TEKS SUMBER —

Thursday, April 16, 2009

Menyapa Alam Dibalik Gunung Kapur
Dibalik gunung-gunung kapur daerah Cibinong yang semakin rusak, ternyata masih menyimpan keindahan alam pedesaan yang menggoda kami untuk menjelajahinya.

Situ di Cikeas

Para Kutuers (ini sebutan anggota Kutulumpur Motoadventure Club), yang sudah lama memarkir Jip nya digarasi, membuka kegiatan di tahun 2007, Sabtu, 6 Janury 2007 menyapa alam pedesaan antara Kalapa Nunggal – Cioray – Sukamakmur.

Sementara rekan-rekan yang aku monitor lewat komunikasi telpon sedang bersiap-siap, aku sendiri masih terbaring diatas tempat tidur dengan sisa-sisa demam yang telah menyerang dua hari sebelumnya. Aku sendiri merasa bersalah, karena penggagas awal acara ini adalah aku sendiri.

Lewat radio komunikasi, terdengar rekan-rekan sedang menuju titik pertemuan awal.

Penjelajahan sehari kali ini diikuti oleh Motor Trail sebanyak 8 motor dari berbagai merk. Tercatat Suzuki DR 200, Suzuki TS 125, Honda XR 200, Loncini.

Sedangkan penunggang Jip, tercatat 6 kendaraan. Wilis, Suzuki Jimny Jangkrik, Suzuki Jimny Katana, Suzuki Caribean dan Toyota FJ 40.


Sejak embun pagi belum luruh, para penunggang Motor Trail sudah berkumpul di SPBU Petronas Cibubur. Sedangkan penunggang Jip berkumpul dirumah Goteng, salah seorang anggota Kutulumpur yang tinggal di Perumahan Kota Wisata, Cibubur.

Menjelang jam 8 pagi, rekan-rekan Jip merangkak menuju Kalapa Nunggal melalui jalan aspal Cikeas, keluar di Cibinong.


Hamparan Sisa Sawah di Kalapa Nunggal

Titik pintu masuk ke trek ini, adalah sebuah jalan batu tempat lalu lalangnya berpuluh-puluh truk pengangkut batu kapur bahan semen. Titik perempatan ini berada sebelah kantor Polsek Cileungsi, berseberangan dengan Stasiun Pengendali Satelit Palapa.

Bagaimanapun motor lebih lincah di jalanan yang kian semakin padat, para penunggang kuda besi penjelajah alam ini lebih awal masuk di bibir hutan Gunung Kapur Cibinong.

Hambatan jalan batu kapur dan diselingi kubangan-kubangan sisa jejak mobil truk pengangangkut batu kapur, bahan semen, dilibas mudah oleh rekan-rekan Trail.

Aku mendengar semuanya baik dari Radio Komunikasi maupun Handphone. Aku masih lemas dengan sisa sakitku.

Namun riuh rendah suara mobil dan motor rekan-rekanku yang terdengar di Radio Komunikasi, adrenalinku yang tersendat terangsang untuk mengalir, naluri petualanganku menghentak, mengejar mereka !

TUJUAN TUGAS —
1. Salin bagian teks penjelajahan gunung kapur tanpa mengubah satu huruf pun, dimulai pada kata-kata "Titik pintu masuk" dan berakhir setelah kata-kata "mengejar mereka !".
2. Lanjutkan teks penjelajahan gunung kapur mulai dari sesudah kalimat terakhirnya.
Data sesudah ini tidak berkaitan dengan teks penjelajahan gunung kapur.

DATA DITAMPILKAN —
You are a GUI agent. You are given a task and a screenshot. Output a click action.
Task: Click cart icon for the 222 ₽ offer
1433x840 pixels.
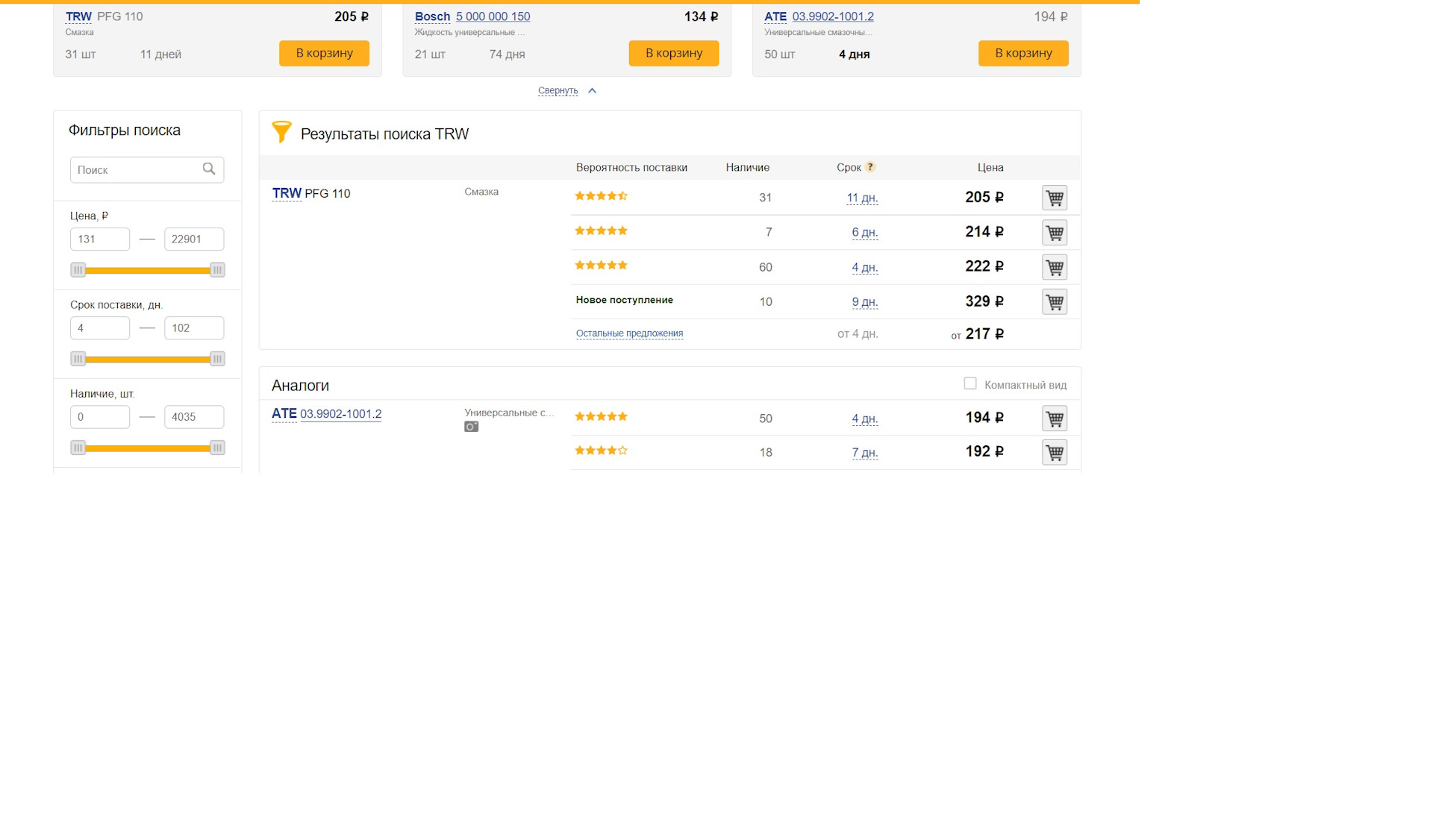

JAWABAN TERTULIS —
1.
Titik pintu masuk ke trek ini, adalah sebuah jalan batu tempat lalu lalangnya berpuluh-puluh truk pengangkut batu kapur bahan semen. Titik perempatan ini berada sebelah kantor Polsek Cileungsi, berseberangan dengan Stasiun Pengendali Satelit Palapa.

Bagaimanapun motor lebih lincah di jalanan yang kian semakin padat, para penunggang kuda besi penjelajah alam ini lebih awal masuk di bibir hutan Gunung Kapur Cibinong.

Hambatan jalan batu kapur dan diselingi kubangan-kubangan sisa jejak mobil truk pengangangkut batu kapur, bahan semen, dilibas mudah oleh rekan-rekan Trail.

Aku mendengar semuanya baik dari Radio Komunikasi maupun Handphone. Aku masih lemas dengan sisa sakitku.

Namun riuh rendah suara mobil dan motor rekan-rekanku yang terdengar di Radio Komunikasi, adrenalinku yang tersendat terangsang untuk mengalir, naluri petualanganku menghentak, mengejar mereka !

2.
Aku dengar rekan-rekanku saat itu sudah memasuki jalan kubangan-kubangan jalan truk pengakut batu kapur.

Aku siapkan sahabat perjalananku, motor trail, Yamaha TTR 250.
Camel Pack yang juga berfungsi sebagai DayPack menempel di punggungku, kupacu motorku melewati Cikeas..!


Kupacu Kudabesiku

Hari menjelang pk. 11 siang, ketika motor yangb kukendarai mengejar Jimny nya Pak Totok dan Goteng. Dengan tenaga pasu 250 cc, aku tersa mudah mengejar mereka di trek kubangan-kubangan yang diselingi bebatuan itu.

Enam motor masuk trek terlebih dahulu, diikuti Wilis, 2 Jimny dan FJ 40. Uye, yang kali ini menjadi Tour Leader bolak-balik untuk menuntun Jimny Jangkrik Goteng dan Jimny Pak Totok yang tersisa dibelakang.


Sudut Perkampungan Cioray

Tidak begitu lama, aku lihat Uye datang dari arah berlawanan untuk memantau keadaan di trek paling belakang.

Sambutan Kehangatan Anak-anak Kampung Cioray

Sebuah warung menjelang bibir hutan, menjadi tempat kami melengkapi kekurangan perbekalan, utamanya air minum.

Tidak begitu lama, kami menyusul semua rombongan mobil yang ada di depan. Sedangkan ke enam motor telah masuk lebih jauh.

Jadilah kami tinggal 2 motor, Uye dan aku, dan keenam mobil. Uye dan aku yang telah mengetahui lebih dahulu trek ini, menjadi penunjuk jalan bergantian. Terkadang harus menunggu bahkan bolak-balik ke belakang.

Kondisi trek dimulai dengan jalan berbatu, tanjakan dan turunan yang tidak begitu curam. Namun rombongan terpaksa merayap. Rupanya salah satu rekan yang baru bergabung di kegiatan ini, masih menggunakan mobil Jimny 2WD, karena kopel depan belum terpasang . Walaupun mobil ini telah berganti mesin dengan kapasitas besar, Toyota LT, plus transm
isi otomatis, harus terpaksa menggandul terus ditarik Jimny Jangkrik Goteng yang bermesin Toyota 7 K.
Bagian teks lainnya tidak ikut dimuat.